Chicamocha National Park Cable Car is longest single line gondola lift in Colombia and in the Americas, and one of the longest in the world. It is located within the Chicamocha National Park, Santander, Colombia. It differs from other cable cars around the world due to its engineering design, beautiful view, altitude and its outstanding layout.

==General Information==

| Constructing Company | Temporary union: Poma Galski, Ingsas and Termotécnic |
| System | Continuous, single cable, bidirectional, removable handles and close cabins |
| Length | 6.3 km (3.9 mi) |
| Difference in altitude | 500 meters above sea level to 1,684 meters above sea level |
| Cabins | 38 |
| Stations (3) | Mesa de los Santos, Rio Chicamocha, Chicamocha National Park |
| Passengers per cabin | 8 |
| Speed | 5–6 meters per second |
| Capacity | 500 passengers per hour |
| Completion date | January 2009 |
| Prices | Adults: $68,000 Colombian Pesos Children and Seniors: $46,000 Colombian Pesos These prices include the entrance fee. |

==Overview==

The Chicamocha National Park Cable Car was inaugurated in January 2009. It was constructed by the temporary union of Poma Galski, Ingsas and Termotecnic engineering firms.
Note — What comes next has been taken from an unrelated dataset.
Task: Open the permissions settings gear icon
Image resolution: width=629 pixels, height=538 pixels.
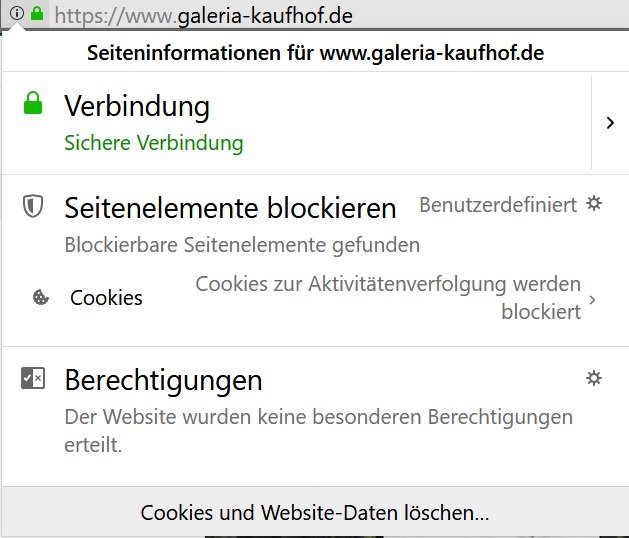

It is 6.3 kilometers long and it is powered by 3 stations. The ride can take from 22 minutes at maximum speed (high season) to 30 minutes at regular speed. The visitors of the Chicamocha National Park enjoy a spectacular panorama on the more than 6 kilometer ride with the cable car. In Colombia and in the whole world, the cable car has generated great expectation since it is the only one which crosses a 6.3 kilometer canyon.

==Functionality==
The cable-car uses a transportation system with cabins which are in fixed position attached to a high performance iron cable. This cable is pulled by motors and rotating wheels at each station. This entire process is powered by three energy plants of 13,200 volts at each station. The 6.3 kilometers are divided in the following way: 2 kilometers between the stations Park-River and 4.3 between the stations River-Mesa de los Santos. The average speed of each cabin is around 6 meters per second.
The cable car has a sophisticated system that allows a continuous monitoring of the status of the entire system from each station. This system uses sensors to know the weight of each cabin, humidity, temperature, wind's velocity and other important variables that may affect the functionality of the system.

==Engineering Challenge==
The construction and design of Chicamocha National Park Cable Car was a great challenge for engineering. The inclined topography and climate conditions of the region were the root of this challenge. A modern Russian helicopter participated in the installation of great part of the twenty nine support columns, each one with an approximate height of 25 meters and two tonnes of weight. Even hundreds of mules were needed to transport the hundreds of tons of cement and aggregates.
This colossal engineering marvel was a result of the combination of the knowledge and experience of Colombian engineering plus the design and technology of French engineering.